At RH, we believe deeply that the "right" people are our greatest asset. We value people with high energy, who possess the ability to energize others. People who are smart, creative, and have a point of view. People who see the answer in every problem, rather than those who see the problem in every answer. People who are driven, determined, and won't take "no" for an answer. We value team players, people who are more concerned with what's right, rather than who's right.
RESPONSIBILITIES:
We are looking for a principal SRE Engineer to provide strategic support and execute infrastructure, security, continuous integration, deployment, and IT operations practices, scaling and metrics, as well as managing day-to-day operations of production and development infrastructure for a cloud-based commerce/enterprise platform.
If you possess a "can do" attitude, are driven by research and problem-solving, and thrive on challenges, this opportunity will interest you.
You’ll work closely with the Development and QA teams to continuously improve existing features and roll out new services, ensuring the high availability of our platform.
You’re comfortable with infrastructure and configuration, but also happy to roll up your sleeves, fix code, write tests, debug, and ship features.
REQUIREMENTS:
- Obsess about site reliability and performance, and ways to continuously improve these areas.
- Own and lead initiatives to define, design, and implement solutions that help prevent issues impacting availability/performance and reduce resolution time.
- Understand the overall e-commerce architecture and identify opportunities to optimize with an eye on availability/performance.
- Identify and execute automation opportunities in code deployment, problem identification, and resolution.
- Act as a subject matter expert on SRE/DevOps best practices with CloudFormation, Auto Scaling Groups, Build tools, Monitoring, and Configuration Management.
- Perform analysis of best practices and emerging concepts in DevOps, Infrastructure Automation, Akamai configuration management, and Enterprise Security.
- Continuously improve observability capabilities (e.g., Prometheus, Grafana, Splunk) to ensure the right leading indicators are monitored and response workflows are set up.
- Review and audit existing solutions, designs, and system architecture.
- Perform profiling, troubleshooting, and improve the performance of systems under coverage.
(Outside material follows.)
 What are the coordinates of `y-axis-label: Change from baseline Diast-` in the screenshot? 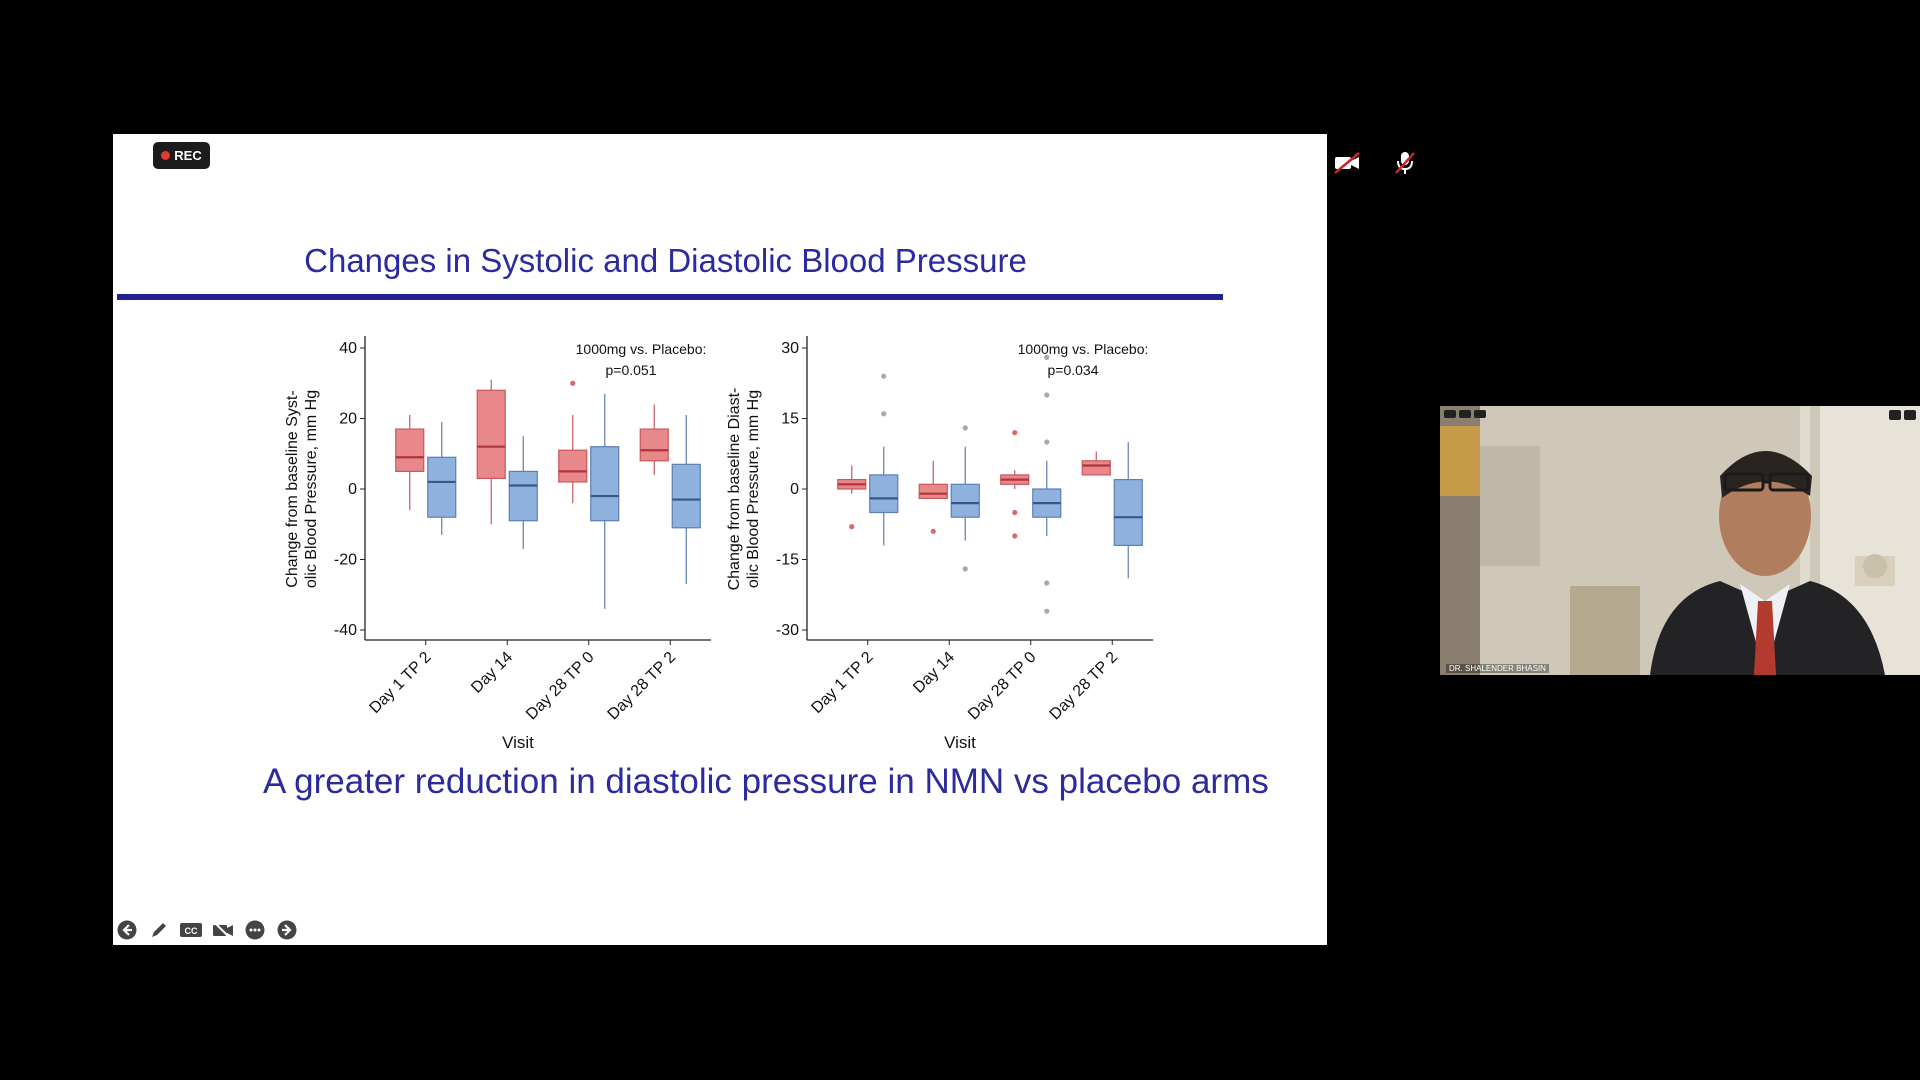 It's located at (734, 490).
Create technical documentation and maintain CI/CD pipelines (Jenkins).
Job Qualifications:
- BS/MS (MS preferred) in Computer Science or equivalent work experience.
- 4+ years of experience supporting mission-critical workloads like e-commerce in a distributed architecture environment.
- Solid technical know-how and proven problem-solving record in a distributed architecture setting.
- Excellent critical thinking skills with a strong work ethic.
- Solid team player with the ability to collaborate cross-functionally with tech and business teams.
- Excellent communication skills; ability to explain complex technical issues to both technical and non-technical audiences; collaborative and partnership-oriented mentality.